Washington, D.C. – As the economy struggles to create jobs, business owners and employees must confront the reality of President Obama’s health care law: more regulations and policies that are increasing costs and forcing businesses to either lay off workers or not hire new workers. Small businesses in particular must bear the brunt of some of the law’s worst policies.

Yesterday, U.S. Senator Rob Portman (R-Ohio) joined with Senators Mike Enzi (R-Wyo.), John Barrasso (R-Wyo.), Jim Risch (R-Idaho), Tim Scott (R-S.C.), and John Thune (R-S.D.) to introduce legislation to provide relief for firms that are at the core of the American economy from the onerous federal overreaches in the health care law. The Small Business Fairness in Health Care Act, S.2205, would restore the definition of “full-time” work under the health care law to 40 hours a week and exempt more small businesses from the employer mandate.

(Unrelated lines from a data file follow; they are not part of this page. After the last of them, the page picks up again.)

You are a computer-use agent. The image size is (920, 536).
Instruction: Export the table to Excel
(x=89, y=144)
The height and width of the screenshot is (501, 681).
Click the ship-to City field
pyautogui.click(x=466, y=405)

“President Obama chose to delay the employer mandate of the health care law because it will be a burden on businesses and job creators. Rather than delaying its implementation for businesses, this law should be repealed for everyone,” said Portman. “Until then, I will fight to make sure that this onerous and complex law harms as few Ohioans as possible.  Our legislation today would ensure that more small businesses across Ohio are exempted from entering the costly health care exchanges that will stand in the way of them expanding and hiring more workers.  In addition, the bill would restore the traditional definition of full time work to 40 hours. When Obamacare redefined full time work as 30 hours per week, many small businesses reduced their employees’ hours and pay in an attempt to skirt the health care law’s onerous regulations.  The last thing we want to do during an already weak economy is provide an incentive for employers to cut back on work.”

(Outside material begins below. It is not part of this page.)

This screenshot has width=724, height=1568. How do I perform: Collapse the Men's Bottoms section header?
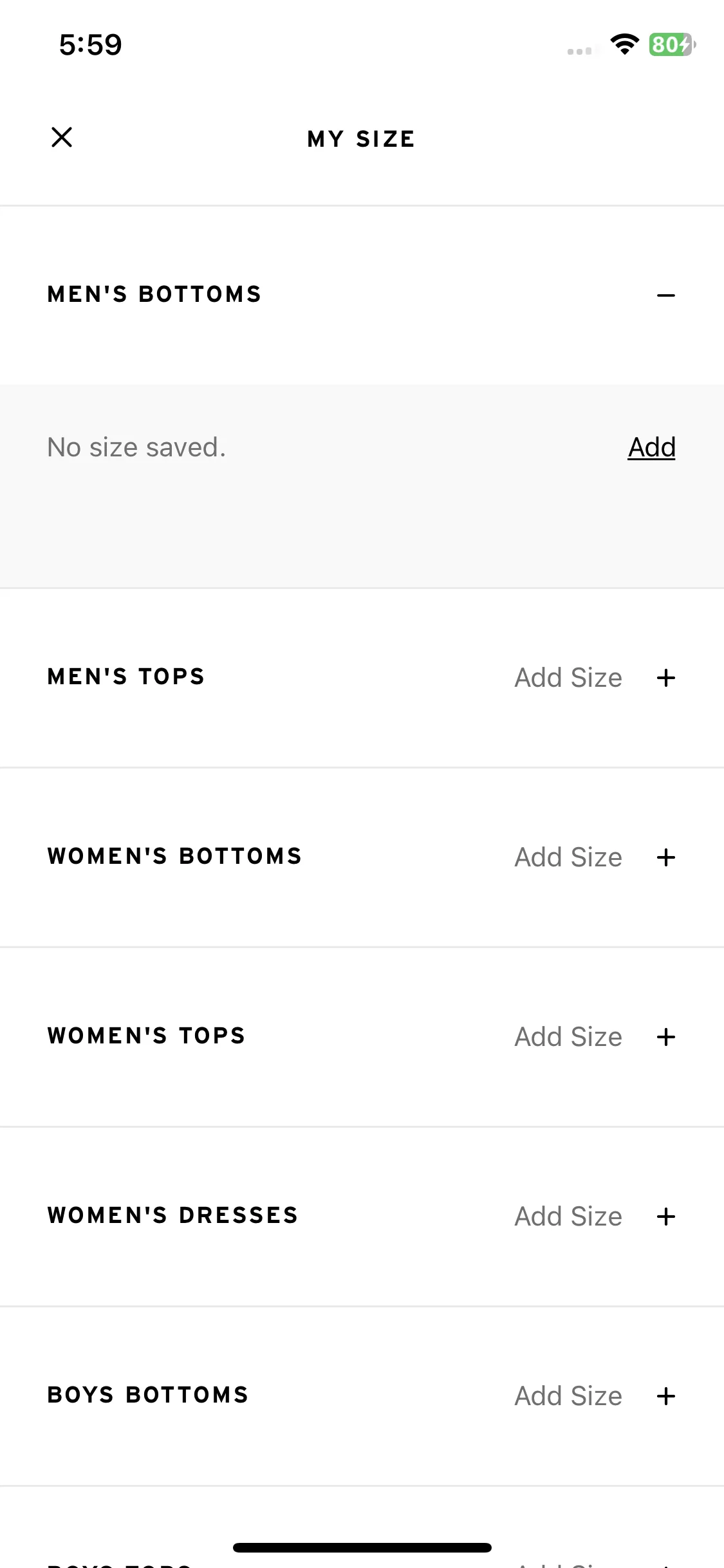pyautogui.click(x=362, y=295)
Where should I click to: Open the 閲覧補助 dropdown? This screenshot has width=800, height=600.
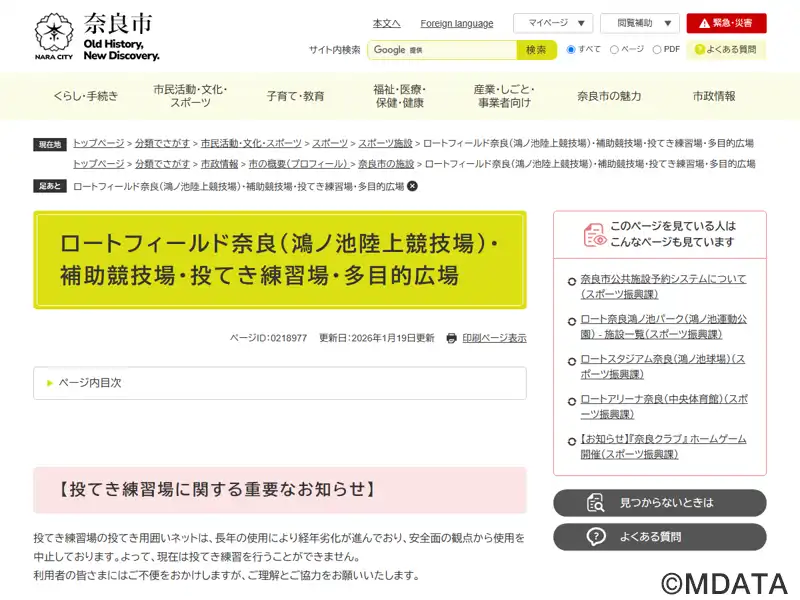coord(639,23)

The senators said the health care law is full of bad policies that are leading to countless unintended consequences, including fewer hours for employees and employers not hiring. These one-size-fits-all regulations are hitting workers in their pocketbooks and undercutting the country’s economic recovery, according to the senators.

Participation in the labor force is at the lowest point since 1979. Nearly 20 million workers are unemployed or cannot find the full-time employment they want. The number of long-term unemployed, those jobless for 27 weeks or more, has changed little, at 3.7 million, and account for 35.8 percent of the unemployed. These numbers are not a welcome sign to anyone looking to find a job.

The senators’ legislation would provide greater clarity and flexibility for small businesses under health care law by repealing the 30 hours per week standard imposed by the health care law and replace it with a 40 hour per week standard for classifying “full-time equivalents.” The bill would also protect companies that have traditionally been counted as small businesses by expanding the scope of the exception in the employer mandate to account for any small business that is defined as a “small business concern” under the Small Business Act.
Portman is also a cosponsor of The Forty Hours Is Full Time Act of 2013 (S.1188), a bipartisan measure, introduced by U.S. Senators Susan Collins (R-Maine) and Joe Donnelly (D-Ind.), would change the definition of "full time" in Obamacare from 30 to 40 hours per week.